What kind of garbage support are they talking about? I'll tell you. It's bottom-rung support-in-name-only from some barely trained Indian bloke who sends an email where most of the words are simpering niceties and the rest of the words are a reference to a support article at MS where they cannot acknowledge that they're wrong, and the words "reinstall windows".
Well they're not fooling me.
So, let's face it: the "update" to 24H2 is similar to shoving in a DVD (or mounting an ISO) and running "setup.exe"
M$ hides / wallpapers over the fact that the "update" is actually an Install of a new version of Windows.
During this install, "approved**" applications and drivers are noted, and carried over. "Unapproved" items are not.

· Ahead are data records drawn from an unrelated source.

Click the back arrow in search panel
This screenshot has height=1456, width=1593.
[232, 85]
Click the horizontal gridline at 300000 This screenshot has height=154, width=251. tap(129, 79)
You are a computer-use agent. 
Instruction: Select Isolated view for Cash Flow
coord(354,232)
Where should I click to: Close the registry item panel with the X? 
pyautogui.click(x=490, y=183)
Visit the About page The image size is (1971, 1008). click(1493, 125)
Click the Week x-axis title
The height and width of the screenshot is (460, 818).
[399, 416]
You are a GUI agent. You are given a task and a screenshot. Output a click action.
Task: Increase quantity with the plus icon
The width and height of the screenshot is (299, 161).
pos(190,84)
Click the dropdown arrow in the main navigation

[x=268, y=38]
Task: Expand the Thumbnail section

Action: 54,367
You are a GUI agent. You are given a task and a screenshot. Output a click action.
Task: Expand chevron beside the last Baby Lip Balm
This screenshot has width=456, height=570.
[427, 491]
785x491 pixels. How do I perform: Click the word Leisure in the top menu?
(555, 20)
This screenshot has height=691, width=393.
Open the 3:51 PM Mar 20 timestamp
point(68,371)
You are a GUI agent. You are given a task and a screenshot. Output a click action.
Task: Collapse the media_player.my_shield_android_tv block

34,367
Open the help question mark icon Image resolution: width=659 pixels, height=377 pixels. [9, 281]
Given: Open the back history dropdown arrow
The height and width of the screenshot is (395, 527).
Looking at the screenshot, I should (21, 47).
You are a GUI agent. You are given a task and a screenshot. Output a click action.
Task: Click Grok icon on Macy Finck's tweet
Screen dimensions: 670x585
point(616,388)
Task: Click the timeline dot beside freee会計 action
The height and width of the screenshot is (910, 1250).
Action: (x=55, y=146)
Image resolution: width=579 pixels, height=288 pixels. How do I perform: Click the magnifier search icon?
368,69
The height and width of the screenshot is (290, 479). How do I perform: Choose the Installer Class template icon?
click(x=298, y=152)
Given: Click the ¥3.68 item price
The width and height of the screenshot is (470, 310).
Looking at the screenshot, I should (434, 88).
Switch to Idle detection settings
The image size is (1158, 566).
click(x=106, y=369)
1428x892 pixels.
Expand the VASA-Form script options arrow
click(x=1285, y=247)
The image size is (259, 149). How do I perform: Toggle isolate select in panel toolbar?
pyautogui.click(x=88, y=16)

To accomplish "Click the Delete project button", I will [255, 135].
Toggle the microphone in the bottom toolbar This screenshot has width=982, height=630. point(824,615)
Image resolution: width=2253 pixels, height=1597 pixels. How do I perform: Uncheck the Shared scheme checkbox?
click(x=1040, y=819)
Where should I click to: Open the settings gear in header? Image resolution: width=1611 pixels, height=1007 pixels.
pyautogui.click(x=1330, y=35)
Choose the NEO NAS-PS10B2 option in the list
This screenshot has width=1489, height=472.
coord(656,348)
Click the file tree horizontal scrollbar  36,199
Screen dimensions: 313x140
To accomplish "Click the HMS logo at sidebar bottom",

Many "custom" settings, even as simple as "Power Options" (like, "Do Not Hibernate while on AC Power") are "lost" / "ignored" / "forgotten" / "disappeared" / "nuked".
How many hours does one have to spend "recovering" from this update?
My newest laptop (purchased in July 2024, did not meet the "Copilot 2.0 minimum specs" which, according to published articles of the time, was a requirement for 24H2) was "offered" (the "you can't refuse" type) the update in early December -- this article is actually late to press -- and, over a month later, I'm still finding settings which had been set back to "default". Gee, thanks, MicroShaft!
* Apologies to Led Zeppelin
** No doubt, there's a $$ fee / M$ Tax to get on the whitelist.